Ana Lucía Olayunca (16) reapareció públicamente mediante un comunicado para frenar las especulaciones sobre su paradero
Tras varios días de intensa búsqueda e incertidumbre, la menor de iniciales A. L. O. C. (16), quien había sido reportada por sus familiares como desaparecida desde el pasado 27 de junio en la ciudad del Cusco, reapareció públicamente a través de un pronunciamiento oficial en redes sociales para aclarar su situación legal y personal.

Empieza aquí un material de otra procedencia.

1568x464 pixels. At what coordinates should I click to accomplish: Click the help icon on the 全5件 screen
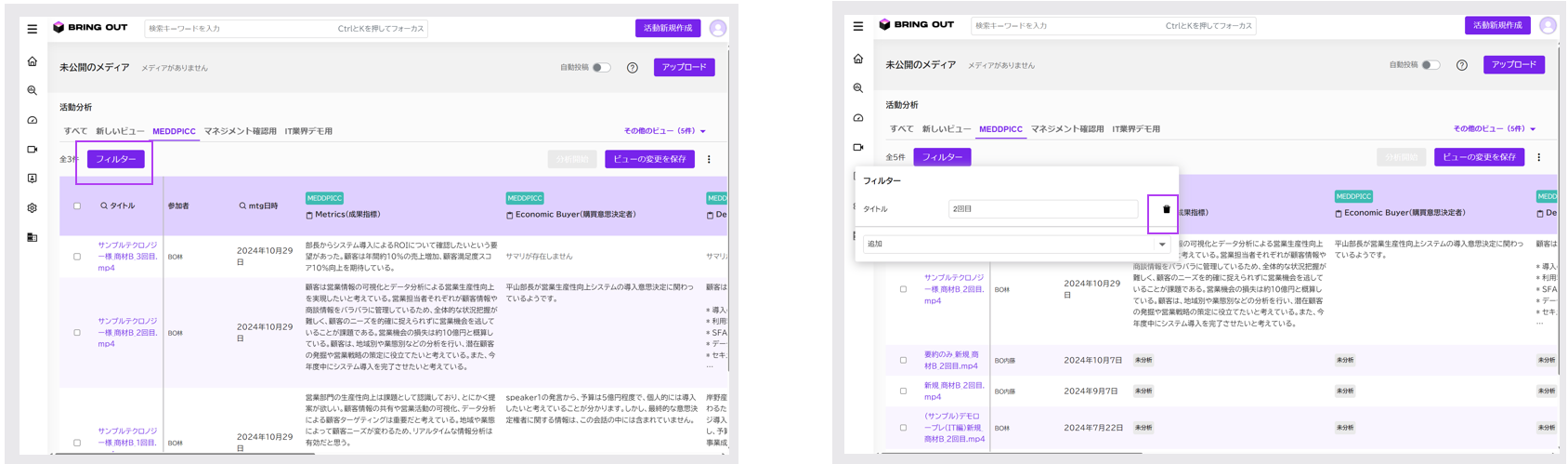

La adolescente detalló que su salida del domicilio conyugal no se debió a un hecho delictivo ni a una captación por parte de terceras personas, sino que obedeció a una decisión estrictamente voluntaria motivada por un problema familiar severo que afectaba su integridad emocional.
Constancia policial y desmentido de versiones
Al percatarse de que la denuncia por su desaparición y la alerta de búsqueda se habían viralizado masivamente en las plataformas digitales locales, la menor de edad acudió de forma inmediata a una dependencia de la Policía Nacional del Perú (PNP) para ponerse a derecho y colaborar con las autoridades de la División de Investigación Criminal (Divincri).

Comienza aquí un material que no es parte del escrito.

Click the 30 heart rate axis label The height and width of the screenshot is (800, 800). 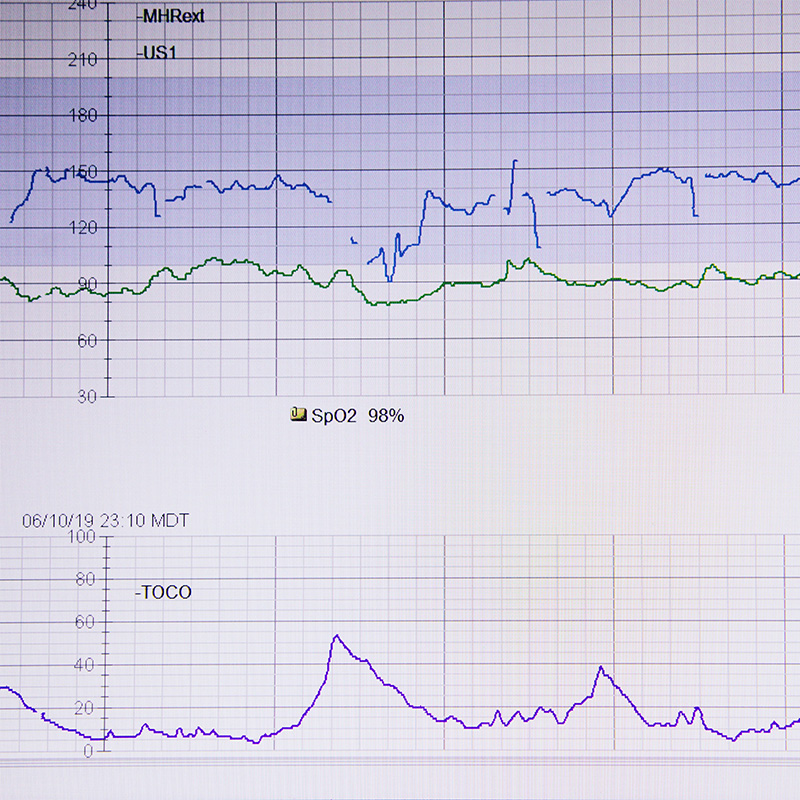pos(86,397)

Durante las diligencias en la sede policial, se constataron los siguientes puntos:
- Certificación de salud: Se dejó constancia oficial de que la menor se encuentra físicamente ilesa, a salvo y bajo un entorno de resguardo elegido por ella misma.

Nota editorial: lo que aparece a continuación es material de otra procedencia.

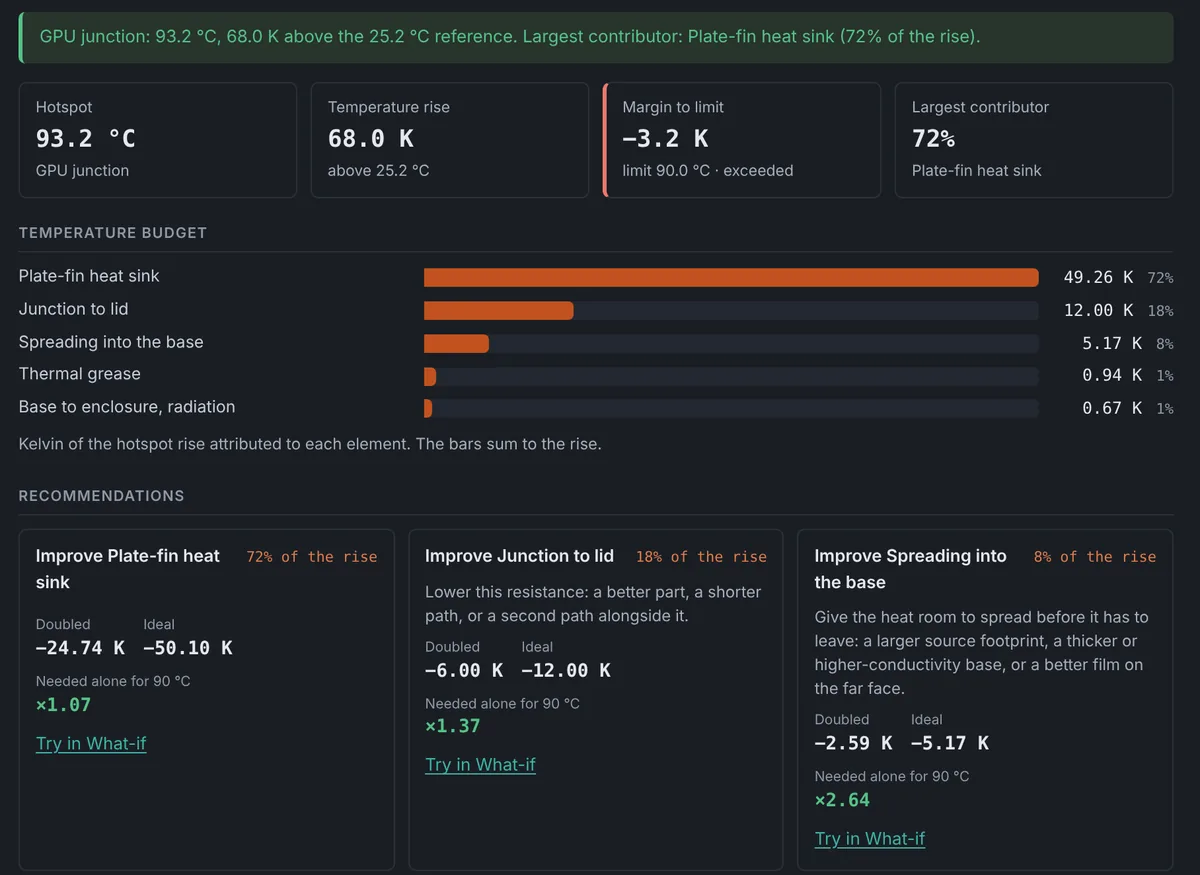Select the Margin to limit card
The image size is (1200, 875).
[x=742, y=140]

- Falsedad de rumores: La joven desmintió categóricamente las especulaciones surgidas en grupos digitales que vinculaban maliciosamente su retiro del hogar con una presunta fuga amorosa o una relación sentimental clandestina.
Intervención de las autoridades de protección
Debido a que el caso involucra a una menor de 16 años, la Fiscalía de Familia y las Unidades de Protección Especial (UPE) del Ministerio de la Mujer y Poblaciones Vulnerables tomaron competencia inmediata en el asunto. Las autoridades iniciarán las evaluaciones psicológicas y sociofamiliares correspondientes en el entorno de la adolescente. El objetivo prioritario será determinar las causas de la crisis intrafamiliar, garantizar que sus derechos fundamentales no sigan siendo vulnerados y dictar las medidas de protección necesarias para asegurar su desarrollo integral y su salud mental.